Antes de içar a Jolly Roger, os piratas hasteavam a bandeira de algum país para enganar a tripulação do outro navio e fazê-la permitir a aproximação, possibilitando assim o saque da embarcação. Uma vez próximos, os piratas subiam a Jolly Roger, que servia de aviso ao navio visado de que ele estava prestes a ser atacado e abordado.
Se o navio se rendesse imediatamente, poderia ser concedida clemência (ou seja, a tripulação poderia ser feita prisioneira em vez de executada). Caso isso não acontecesse, a bandeira preta era substituída por uma vermelha, sinalizando que não haveria clemência e que os piratas lutariam até a morte para obter o espólio.
Nem todos os piratas usavam o símbolo de caveira e ossos cruzados: outras bandeiras exibiam ampulhetas, esqueletos, lanças, espadas cruzadas e corações sangrando.

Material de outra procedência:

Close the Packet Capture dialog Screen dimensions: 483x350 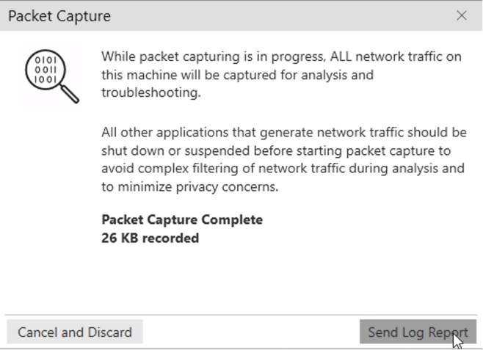462,15
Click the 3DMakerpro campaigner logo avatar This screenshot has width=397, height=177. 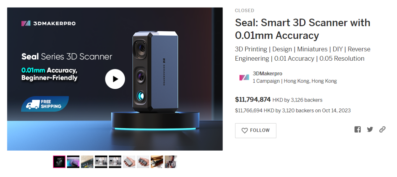pos(244,77)
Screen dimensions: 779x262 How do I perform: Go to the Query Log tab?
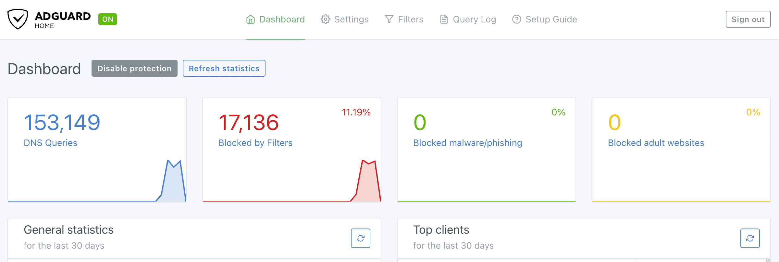point(474,20)
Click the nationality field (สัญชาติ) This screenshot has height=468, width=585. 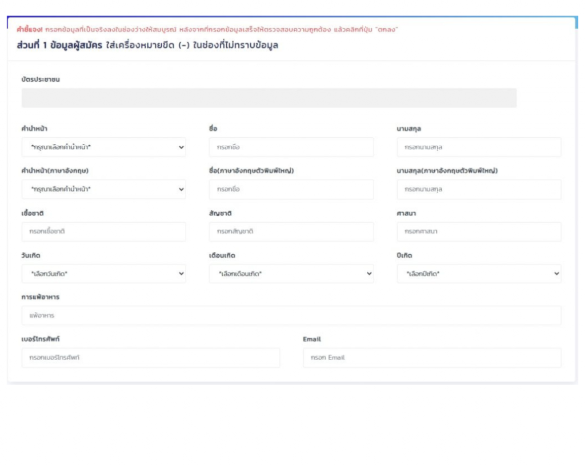pyautogui.click(x=291, y=231)
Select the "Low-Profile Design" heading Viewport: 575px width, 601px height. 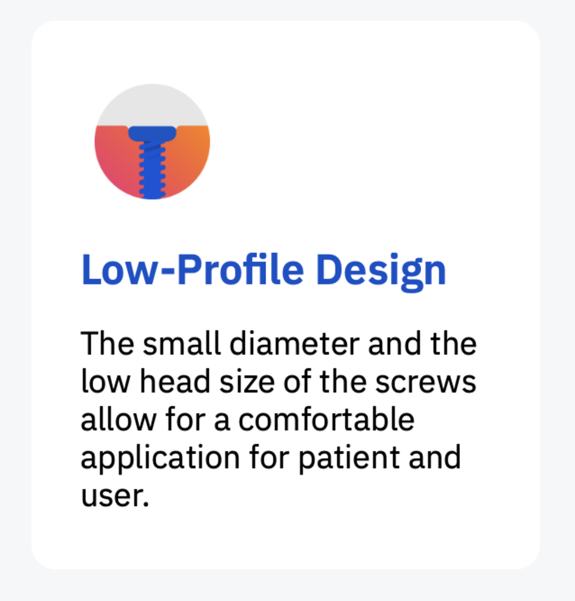(263, 270)
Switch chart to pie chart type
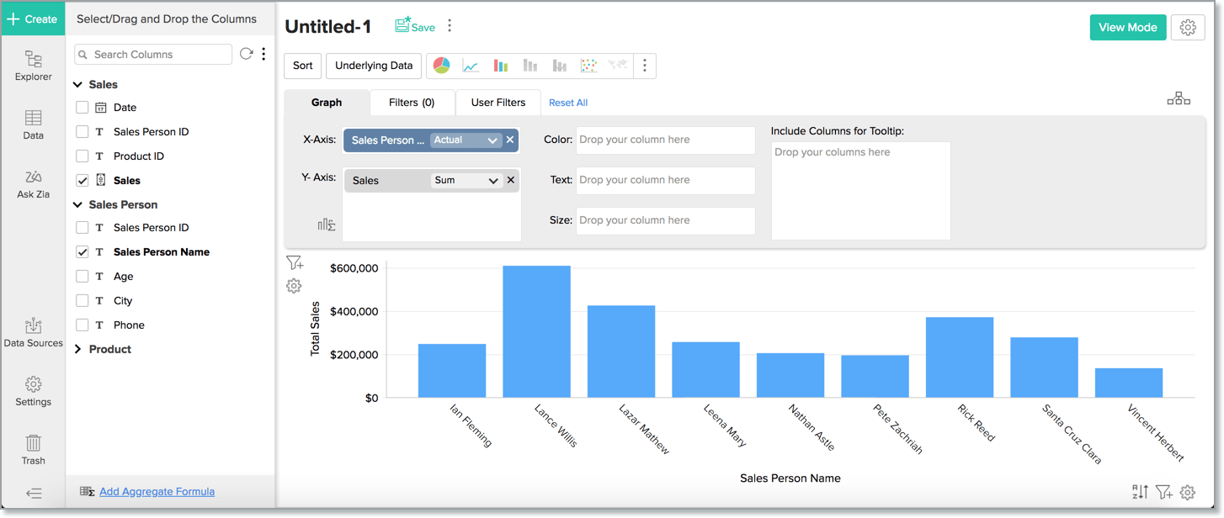The width and height of the screenshot is (1224, 518). pos(441,66)
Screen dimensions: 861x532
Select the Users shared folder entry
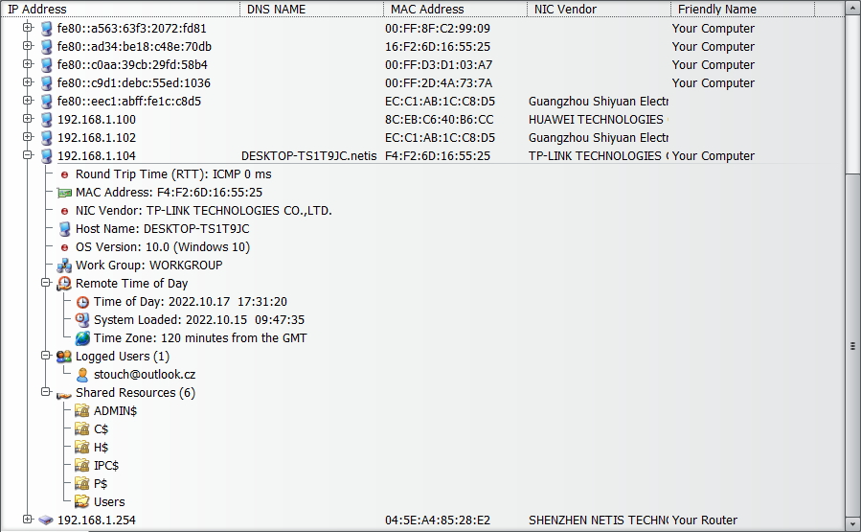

O julgamento do pirata Calico Jack Rackham, em 1720, tornou famoso o símbolo e sua associação com a pirataria — e, por extensão, com a morte. O curioso é que a bandeira de Rackham não tinha ossos, e sim espadas cruzadas.
Venenos
O símbolo voltou com força no século 19 quando o estado de Nova York aprovou uma lei que exigia que todos os contêineres e invólucros com substâncias tóxicas fossem rotulados. Ele começou a aparecer nesses rótulos por volta de 1850 — sua mensagem era forte, clara e não dependia de que quem visse fosse alfabetizado.
Hoje, diversas organizações ao redor do mundo institucionalizam o uso da caveira com ossos cruzados para significar substâncias venenosas ou tóxicas. É o caso da Agência Europeia de Produtos Químicos (ECHA) e da Agência Nacional de Vigilância Sanitária (Anvisa), que utiliza o símbolo na rotulagem de agrotóxicos. Há outras normas em vigor no Brasil que também estabelecem o uso para substâncias tóxicas em contextos variados.